[Start Material for this task]
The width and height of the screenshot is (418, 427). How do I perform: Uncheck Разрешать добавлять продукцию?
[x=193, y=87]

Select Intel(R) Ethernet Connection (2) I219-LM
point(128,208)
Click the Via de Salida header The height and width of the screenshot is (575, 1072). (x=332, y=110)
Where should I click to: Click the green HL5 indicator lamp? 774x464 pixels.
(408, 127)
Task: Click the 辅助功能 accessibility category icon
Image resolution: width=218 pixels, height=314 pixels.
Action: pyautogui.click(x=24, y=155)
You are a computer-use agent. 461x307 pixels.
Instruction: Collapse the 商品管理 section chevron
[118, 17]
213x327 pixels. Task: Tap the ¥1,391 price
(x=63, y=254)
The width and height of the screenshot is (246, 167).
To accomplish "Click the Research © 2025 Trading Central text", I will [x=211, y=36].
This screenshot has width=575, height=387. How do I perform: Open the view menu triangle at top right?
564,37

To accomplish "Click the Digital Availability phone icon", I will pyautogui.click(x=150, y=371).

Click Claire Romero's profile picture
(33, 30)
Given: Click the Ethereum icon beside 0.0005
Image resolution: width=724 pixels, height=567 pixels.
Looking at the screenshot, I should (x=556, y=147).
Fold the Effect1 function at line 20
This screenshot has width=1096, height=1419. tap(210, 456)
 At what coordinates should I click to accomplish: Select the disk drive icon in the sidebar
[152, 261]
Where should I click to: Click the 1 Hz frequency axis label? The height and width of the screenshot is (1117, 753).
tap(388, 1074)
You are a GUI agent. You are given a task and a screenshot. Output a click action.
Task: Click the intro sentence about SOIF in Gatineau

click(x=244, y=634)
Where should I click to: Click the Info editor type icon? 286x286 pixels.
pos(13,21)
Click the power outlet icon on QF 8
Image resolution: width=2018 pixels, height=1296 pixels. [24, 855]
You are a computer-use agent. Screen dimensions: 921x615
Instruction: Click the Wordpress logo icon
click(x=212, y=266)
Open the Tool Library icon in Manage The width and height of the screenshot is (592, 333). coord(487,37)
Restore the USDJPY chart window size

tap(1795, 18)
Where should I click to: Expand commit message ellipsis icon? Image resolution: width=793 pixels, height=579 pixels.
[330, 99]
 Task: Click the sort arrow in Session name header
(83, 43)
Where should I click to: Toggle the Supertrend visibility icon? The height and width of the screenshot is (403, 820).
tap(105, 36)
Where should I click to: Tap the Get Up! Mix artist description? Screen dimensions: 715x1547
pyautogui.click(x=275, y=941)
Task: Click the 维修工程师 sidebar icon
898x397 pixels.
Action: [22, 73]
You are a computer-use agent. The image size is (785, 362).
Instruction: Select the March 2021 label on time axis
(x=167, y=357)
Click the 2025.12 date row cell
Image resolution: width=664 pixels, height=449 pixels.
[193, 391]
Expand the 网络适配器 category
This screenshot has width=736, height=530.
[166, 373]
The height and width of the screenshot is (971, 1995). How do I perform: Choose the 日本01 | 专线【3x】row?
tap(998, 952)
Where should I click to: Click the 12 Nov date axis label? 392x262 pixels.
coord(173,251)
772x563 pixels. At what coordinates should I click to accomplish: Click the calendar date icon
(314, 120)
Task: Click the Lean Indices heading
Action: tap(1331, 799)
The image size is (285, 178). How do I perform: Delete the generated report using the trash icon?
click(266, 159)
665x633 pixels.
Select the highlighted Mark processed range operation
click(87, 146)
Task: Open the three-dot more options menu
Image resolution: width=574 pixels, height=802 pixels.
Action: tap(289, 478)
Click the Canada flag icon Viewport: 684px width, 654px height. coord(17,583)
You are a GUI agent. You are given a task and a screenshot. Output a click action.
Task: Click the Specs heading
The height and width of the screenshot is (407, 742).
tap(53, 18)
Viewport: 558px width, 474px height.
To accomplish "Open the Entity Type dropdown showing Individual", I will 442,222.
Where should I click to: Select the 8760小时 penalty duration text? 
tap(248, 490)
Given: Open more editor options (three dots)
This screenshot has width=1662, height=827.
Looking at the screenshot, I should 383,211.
[End Material for this task]
▸ **What you are asked to do**
Retype every one of the entries above verbatim, keeping each line as it appears.

▸ **Written solution**
The width and height of the screenshot is (418, 427). How do I perform: Uncheck Разрешать добавлять продукцию?
[x=193, y=87]

Select Intel(R) Ethernet Connection (2) I219-LM
point(128,208)
Click the Via de Salida header The height and width of the screenshot is (575, 1072). (x=332, y=110)
Where should I click to: Click the green HL5 indicator lamp? 774x464 pixels.
(408, 127)
Task: Click the 辅助功能 accessibility category icon
Image resolution: width=218 pixels, height=314 pixels.
Action: pyautogui.click(x=24, y=155)
You are a computer-use agent. 461x307 pixels.
Instruction: Collapse the 商品管理 section chevron
[118, 17]
213x327 pixels. Task: Tap the ¥1,391 price
(x=63, y=254)
The width and height of the screenshot is (246, 167).
To accomplish "Click the Research © 2025 Trading Central text", I will [x=211, y=36].
This screenshot has width=575, height=387. How do I perform: Open the view menu triangle at top right?
564,37

To accomplish "Click the Digital Availability phone icon", I will pyautogui.click(x=150, y=371).

Click Claire Romero's profile picture
(33, 30)
Given: Click the Ethereum icon beside 0.0005
Image resolution: width=724 pixels, height=567 pixels.
Looking at the screenshot, I should (x=556, y=147).
Fold the Effect1 function at line 20
This screenshot has width=1096, height=1419. tap(210, 456)
 At what coordinates should I click to accomplish: Select the disk drive icon in the sidebar
[152, 261]
Where should I click to: Click the 1 Hz frequency axis label? The height and width of the screenshot is (1117, 753).
tap(388, 1074)
You are a GUI agent. You are given a task and a screenshot. Output a click action.
Task: Click the intro sentence about SOIF in Gatineau

click(x=244, y=634)
Where should I click to: Click the Info editor type icon? 286x286 pixels.
pos(13,21)
Click the power outlet icon on QF 8
Image resolution: width=2018 pixels, height=1296 pixels. [24, 855]
You are a computer-use agent. Screen dimensions: 921x615
Instruction: Click the Wordpress logo icon
click(x=212, y=266)
Open the Tool Library icon in Manage The width and height of the screenshot is (592, 333). coord(487,37)
Restore the USDJPY chart window size

tap(1795, 18)
Where should I click to: Expand commit message ellipsis icon? Image resolution: width=793 pixels, height=579 pixels.
[330, 99]
 Task: Click the sort arrow in Session name header
(83, 43)
Where should I click to: Toggle the Supertrend visibility icon? The height and width of the screenshot is (403, 820).
tap(105, 36)
Where should I click to: Tap the Get Up! Mix artist description? Screen dimensions: 715x1547
pyautogui.click(x=275, y=941)
Task: Click the 维修工程师 sidebar icon
898x397 pixels.
Action: [22, 73]
You are a computer-use agent. The image size is (785, 362).
Instruction: Select the March 2021 label on time axis
(x=167, y=357)
Click the 2025.12 date row cell
Image resolution: width=664 pixels, height=449 pixels.
[193, 391]
Expand the 网络适配器 category
This screenshot has width=736, height=530.
[166, 373]
The height and width of the screenshot is (971, 1995). How do I perform: Choose the 日本01 | 专线【3x】row?
tap(998, 952)
Where should I click to: Click the 12 Nov date axis label? 392x262 pixels.
coord(173,251)
772x563 pixels. At what coordinates should I click to accomplish: Click the calendar date icon
(314, 120)
Task: Click the Lean Indices heading
Action: tap(1331, 799)
The image size is (285, 178). How do I perform: Delete the generated report using the trash icon?
click(266, 159)
665x633 pixels.
Select the highlighted Mark processed range operation
click(87, 146)
Task: Open the three-dot more options menu
Image resolution: width=574 pixels, height=802 pixels.
Action: tap(289, 478)
Click the Canada flag icon Viewport: 684px width, 654px height. coord(17,583)
You are a GUI agent. You are given a task and a screenshot. Output a click action.
Task: Click the Specs heading
The height and width of the screenshot is (407, 742).
tap(53, 18)
Viewport: 558px width, 474px height.
To accomplish "Open the Entity Type dropdown showing Individual", I will 442,222.
Where should I click to: Select the 8760小时 penalty duration text? 
tap(248, 490)
Given: Open more editor options (three dots)
This screenshot has width=1662, height=827.
Looking at the screenshot, I should 383,211.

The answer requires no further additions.